The study included 595 participants between the ages of 25 and 70 years (mean age, 52.5 years; 55% women) who were from California and who scored a 9 or less on the PHQ-9, which was administered by computer 20 minutes before visits to a primary care physician. These results were not given to the provider.

The researchers then reviewed the physicians' notes and chart data for 3 main points of interest:

  • Whether a brief symptom measure was administered by the practice

  • Whether the provider diagnosed depression

  • Whether the provider recommended and/or prescribed an antidepressant

Brief symptom measures administered in the office setting included the PHQ-9 and the 2-item Patient Health Questionnaire (PHQ-2).

Balancing Risk/Benefit Ratio

Results showed that 57 of the 545 participants (10.5%) who did not undertake a brief, practice-administered measure received a diagnosis of depression during their visit. Of these, 21 received an antidepressant prescription, and 9 received a recommendation for this type of prescription.

A total of 50 individuals filled out a brief measure during their office visit, with 26 completing the PHQ-2 and 23 completing the PHQ-9. Of the 50 total, 10 were diagnosed with depression (20%), and 6 were prescribed an antidepressant (12%).

After adjusting for multiple variables, use of a brief symptom measure was significantly associated with a diagnosis of depression (odds ratio [OR], 3.2; 95% confidence interval [CI], 1.1 - 9.2; P = .02) and a recommendation and/or prescription for an antidepressant (OR, 3.8; 95% CI, 1.0 - 13.9; P = .04).

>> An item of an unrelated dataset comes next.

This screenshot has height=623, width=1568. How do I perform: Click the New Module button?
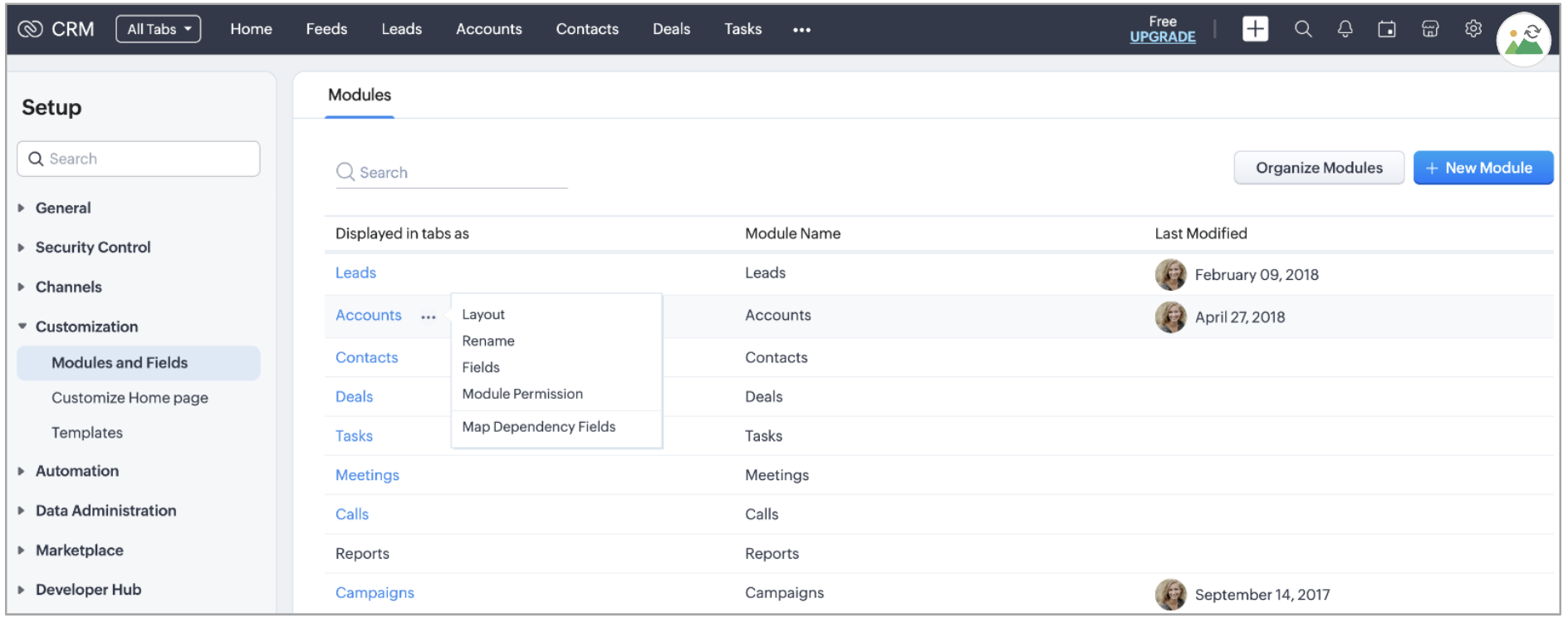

Use of these measures was also significantly associated with antidepressant prescription alone (AOR, 4.1; 95% CI, 1.1 - 16.2; P = .04).

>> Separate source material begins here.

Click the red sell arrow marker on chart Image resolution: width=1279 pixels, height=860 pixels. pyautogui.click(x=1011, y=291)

"Analyses by practice-administered measure (PHQ-9 vs PHQ-2) indicated the study findings were largely associated with PHQ-9 use," report the investigators.

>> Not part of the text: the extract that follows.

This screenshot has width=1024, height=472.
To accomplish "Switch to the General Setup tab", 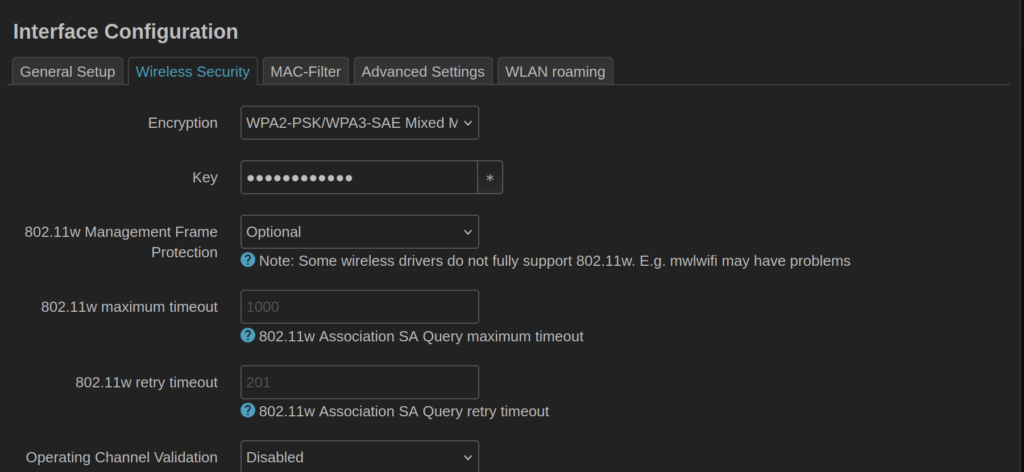I will [x=67, y=72].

The adjusted OR of increased antidepressant recommendation and/or prescription for office administration of the PHQ-9 was 10.0 (95% CI, 1.8 - 55.4) vs 1.1 for the PHQ-2 (95% CI, 0.3 - 4.0). The likelihood of a depression diagnosis was also significantly increased (AOR, 5.3 vs 1.7, respectively).

"Caution is required when interpreting our findings, given their preliminary nature and the limitations of the study design," write the investigators.

However, "if these findings are confirmed, researchers should investigate the balance of benefits and risks...associated with use of a brief symptom measure," they add.

Better Guidance Needed

Dr. Jerant noted that although treating depression is important, so is making sure the patients receiving treatment actually need it ― especially because there are significant adverse effects associated with antidepressants.

He added that common depression symptoms such as insomnia, fatigue, and trouble concentrating are also associated with other health conditions.

"We need to give providers good guidance on how to use brief symptom measures in evaluating patients and making treatment decisions," he said.

"If a doctor sees that a patient has just 1 or 2 positive answers, even though that doesn't technically increase the odds of depression, it may lead him down that path. So this could be a problem with the physician not interpreting it correctly or overinterpreting it."

He noted that, overall, there needs to be something better than just a simple screening that does not give feedback to the patient about what the responses could mean.

"Depression is such an important topic for family physicians that we continue to get excellent manuscripts exploring important intricacies of depression care," the editors of the Journal of the American Board of Family Medicine, led by Marjorie A. Bowman, MD, write in the journal's foreword.

"Jerant et al provide data that strongly suggest we consider the possibility of negative outcomes from depression screening in family physician offices," they add.

The study authors have reported no financial relationships.